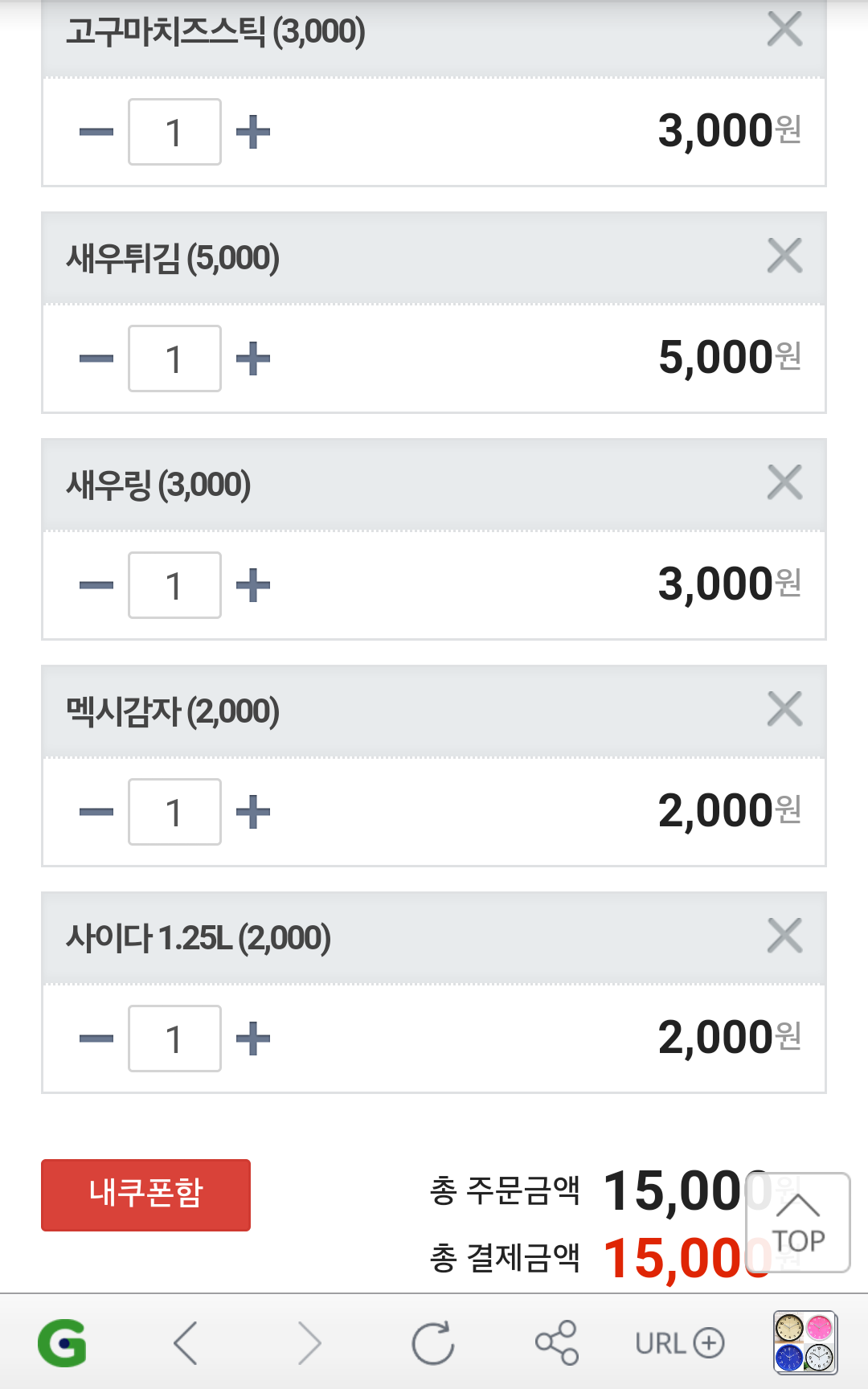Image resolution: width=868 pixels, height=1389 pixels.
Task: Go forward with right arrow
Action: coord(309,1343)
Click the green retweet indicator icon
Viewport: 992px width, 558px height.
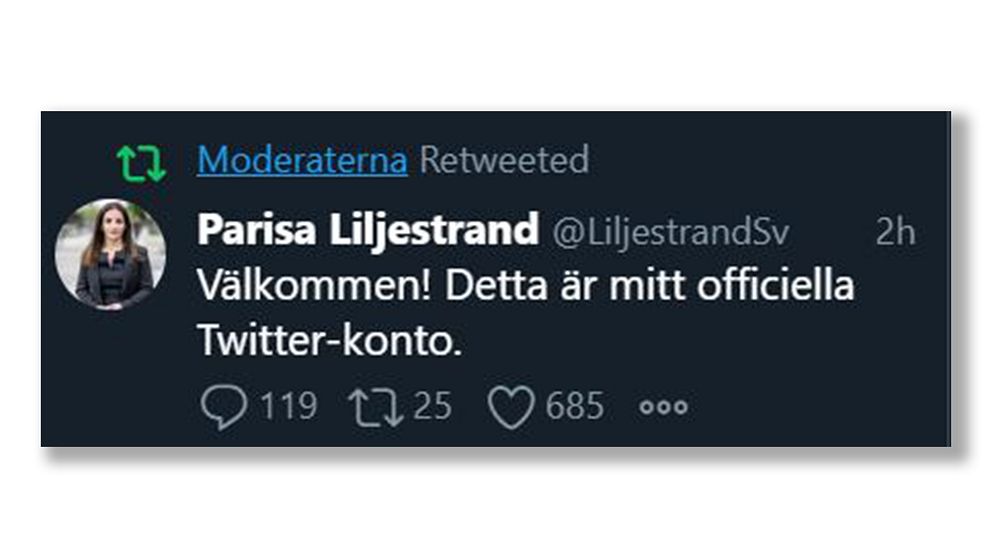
--
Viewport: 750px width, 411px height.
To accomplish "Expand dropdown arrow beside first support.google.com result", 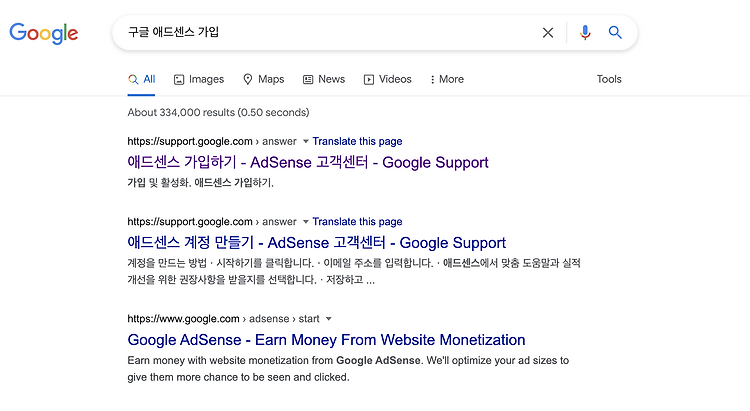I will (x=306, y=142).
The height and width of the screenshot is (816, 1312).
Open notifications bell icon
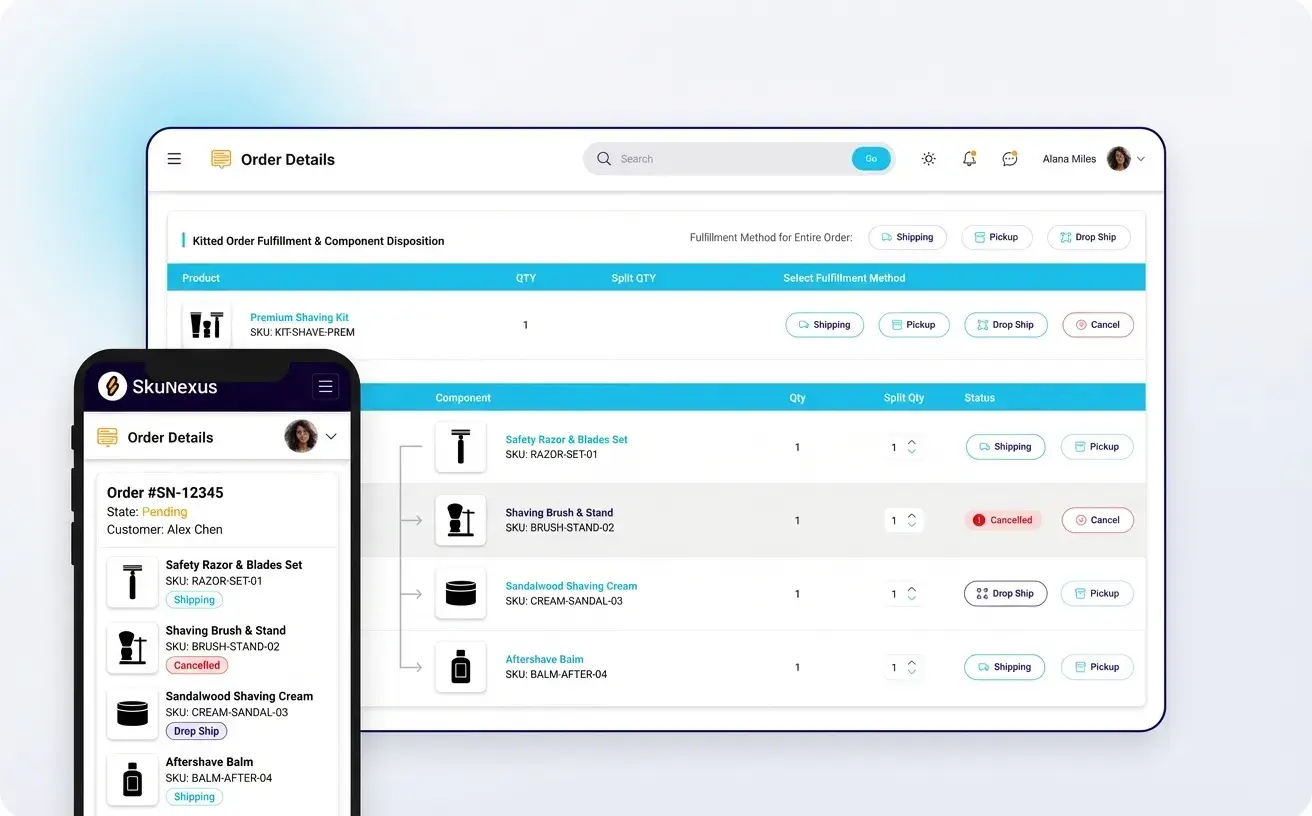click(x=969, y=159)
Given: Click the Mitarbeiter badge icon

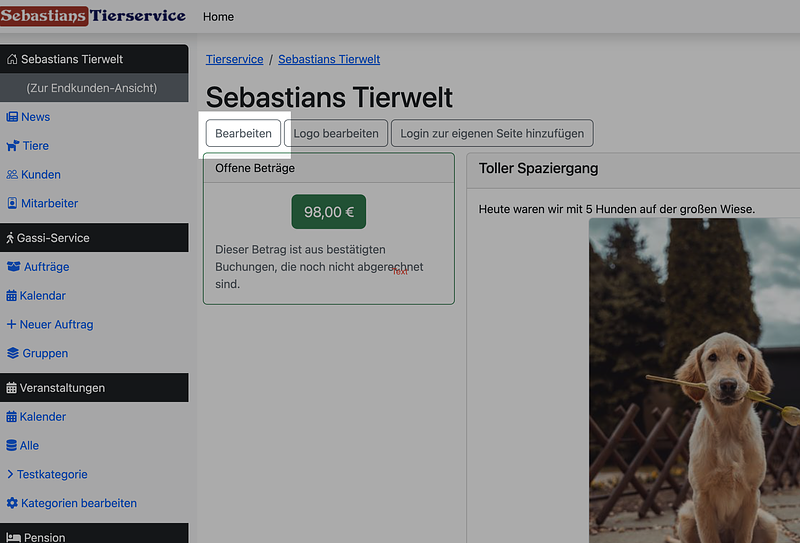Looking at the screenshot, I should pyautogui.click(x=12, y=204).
--
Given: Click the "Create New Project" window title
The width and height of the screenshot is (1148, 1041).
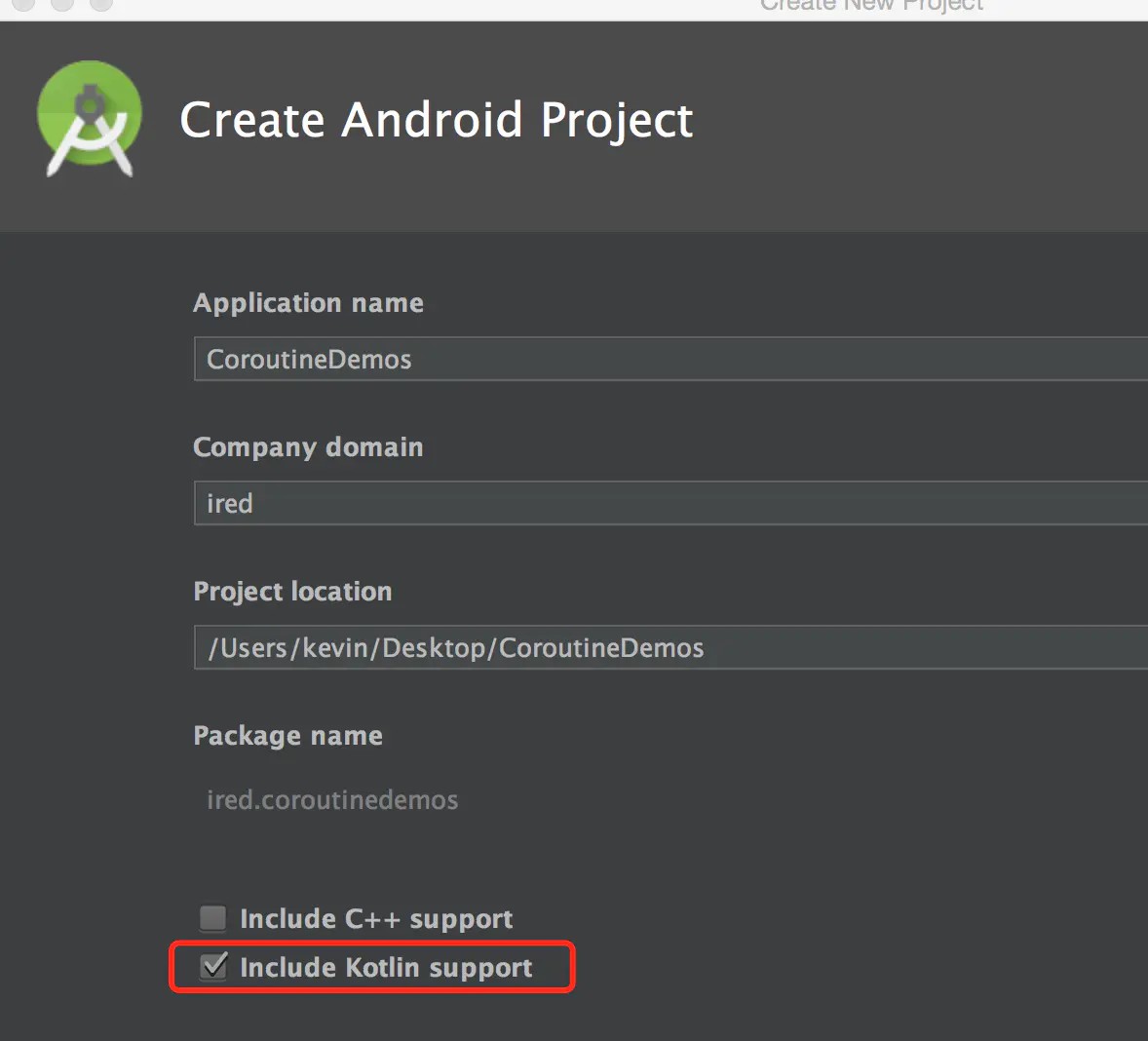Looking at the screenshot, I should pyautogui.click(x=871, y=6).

▶ [Task instructions]: All lines above from the one with "Click the green retweet indicator icon" to the one with "Viewport: 992px width, 558px height.", inclusive, should be copied exactly, and no other lines.

▶ [Solution for this exercise]:
Click the green retweet indicator icon
Viewport: 992px width, 558px height.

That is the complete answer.